У Бриа-Саварена, несмотря на всю его рациональность и склонность придерживаться просветительских принципов, все же немало гастромифологии. Хотя он и посвящает ей целую главу, но понимает под этим совсем не то, что мы. А там, где его понимание близко к нашему, он остается на уровне тогдашней науки – в рекомендациях ли по выбору мяса для супа, в оценке ли рыбных блюд либо когда утверждает, что потребление пищи, содержащей большое количество крахмала, «изнеживает». В то же время он относится к воде как к напитку, которого не стоит употреблять ни глотком более, чем это крайне необходимо. Хинная кора у него содержит танин, который «черепную коробку, имеющую обыкновение наполняться жиром, от этого обыкновения может предохранить». Скользкость угрей, согласно ему, приводит при употреблении к скользкости, двусмысленности речей, – подобные выводы из внешней аналогии характерны для мифологизированного мышления.
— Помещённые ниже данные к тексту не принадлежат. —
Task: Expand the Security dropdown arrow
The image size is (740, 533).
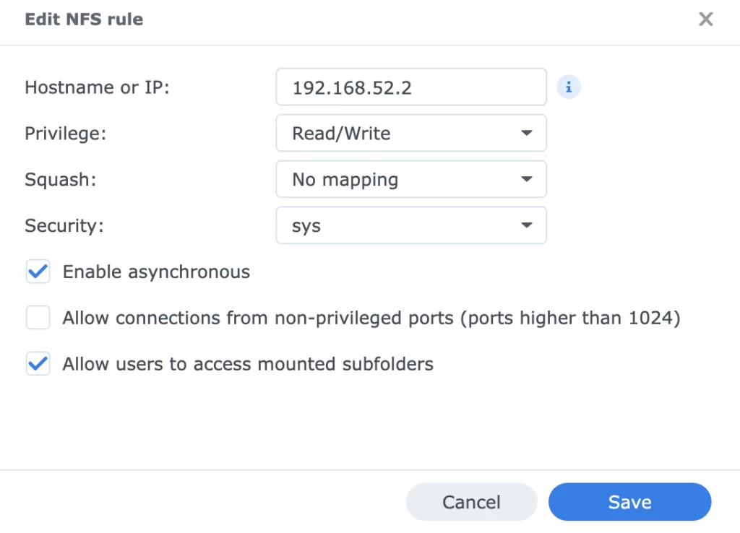Action: click(x=526, y=225)
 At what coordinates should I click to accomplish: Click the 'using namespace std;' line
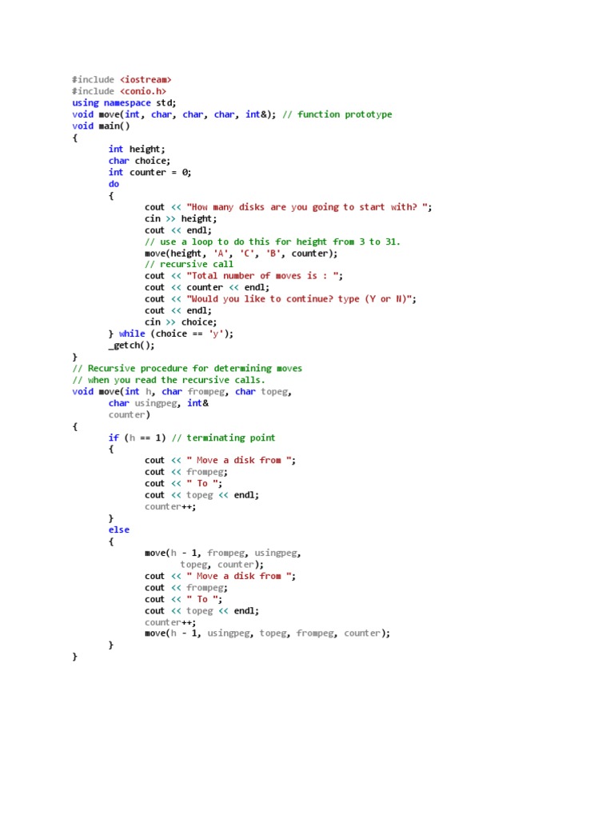coord(124,103)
Пишет он, как многие французские писатели того времени, достаточно непринужденно, и это отчасти компенсирует его просветительскую манеру.
Сейчас цитируют главным образом его глупейшую фразу (которая, к слову сказать, и принадлежит не ему) об упадке книг. В то же время его наиважнейший афоризм, без сомнения, в книге значится под № 9: «Открытие нового блюда для человеческого счастья важнее открытия новой звезды».
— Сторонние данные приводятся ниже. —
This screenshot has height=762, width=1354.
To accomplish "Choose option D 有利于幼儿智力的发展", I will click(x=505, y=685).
Бриа-Саварен не чурается цинизма: «Смертность сокращается в той же мере, в какой улучшается качество питания, и несчастный, страдающий от скудости и скверности пищи, может утешиться по крайней мере тем, что смерть избавит его от этого несчастья».
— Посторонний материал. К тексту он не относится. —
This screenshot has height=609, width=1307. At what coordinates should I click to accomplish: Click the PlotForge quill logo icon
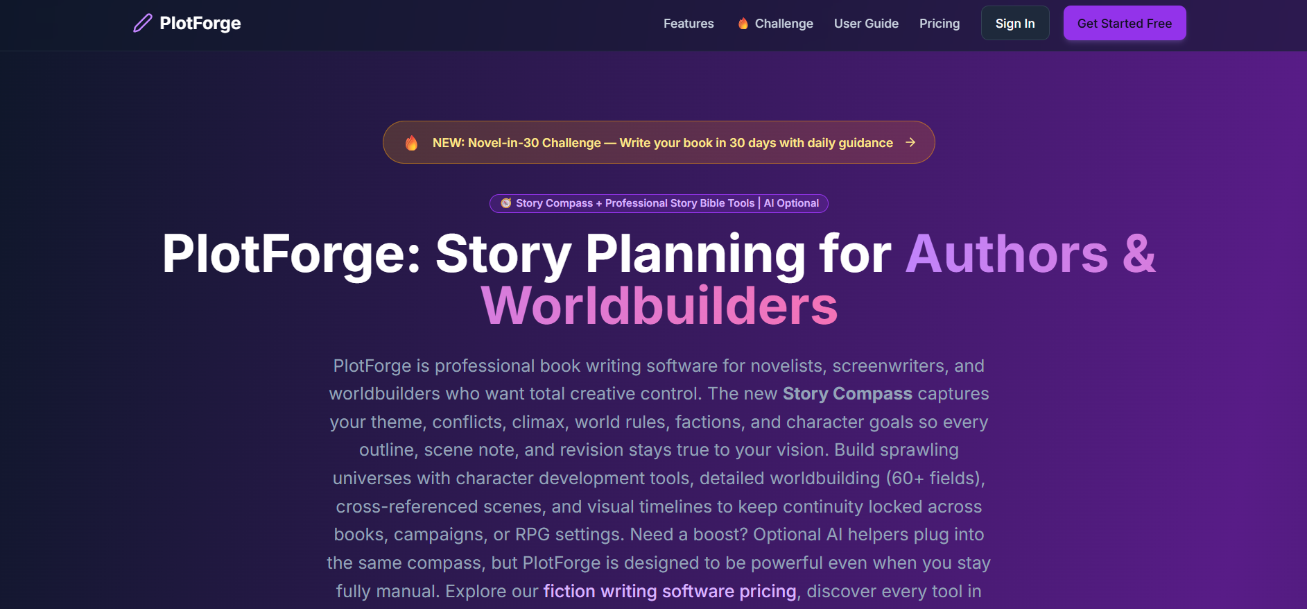pos(142,23)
Удивительно, что такую книгу, которая изобилует психологическими, социологическими и прочими высокими материями, он именует «трансцендентной гастрономией».
Вчера пил рецину. Рецины – это вина, идеально подходящие для благопристойной бюргерской кухни, их можно пить большими глотками и быстро, без опаски потерять репутацию знатока и гурмана, лучшие среди них вполне приемлемы. Конечно же, они не более чем сопровождение еды, но в этом качестве идеальны.
Блестящая сцена из довольно глупого фильма Жерара Ури «Большая прогулка»: Луи де Фюнес, застигнутый врасплох с тортом, предназначенным генералу Вермахта на день рождения, предлагает этот торт застигшему его немецкому офицеру. На торте – маленькая марципановая фигурка генерала, вскинувшего руку в нацистском приветствии. В смущении Фюнес отламывает у фигурки руку, зачерпывает ею немного крема и поедает. Офицер смотрит на него, на торт с ужасом и отвращением и, отшатнувшись, восклицает: «Каннибализм!»
Вчера был шокирован увиденным в рыбной лавке в Санкт-Галлере. Я обнаружил там пару крабов. Один уже был мертв, а второй еще чуть-чуть, едва заметно шевелился, двигал клешней ко рту. Крабы подобным движением чистят клешни, а маленькие дети так сосут палец, поднеся ручонку ко рту. Я не провожу для себя разделительной черты между высшими и низшими, беспозвоночными, той черты, которая позволяет спокойно бросать вторых в кастрюлю с кипятком, подписывая в то же время петиции о защите первых (в то время как раз ходила очередная петиция – о прекращении разбойного промысла тюленей).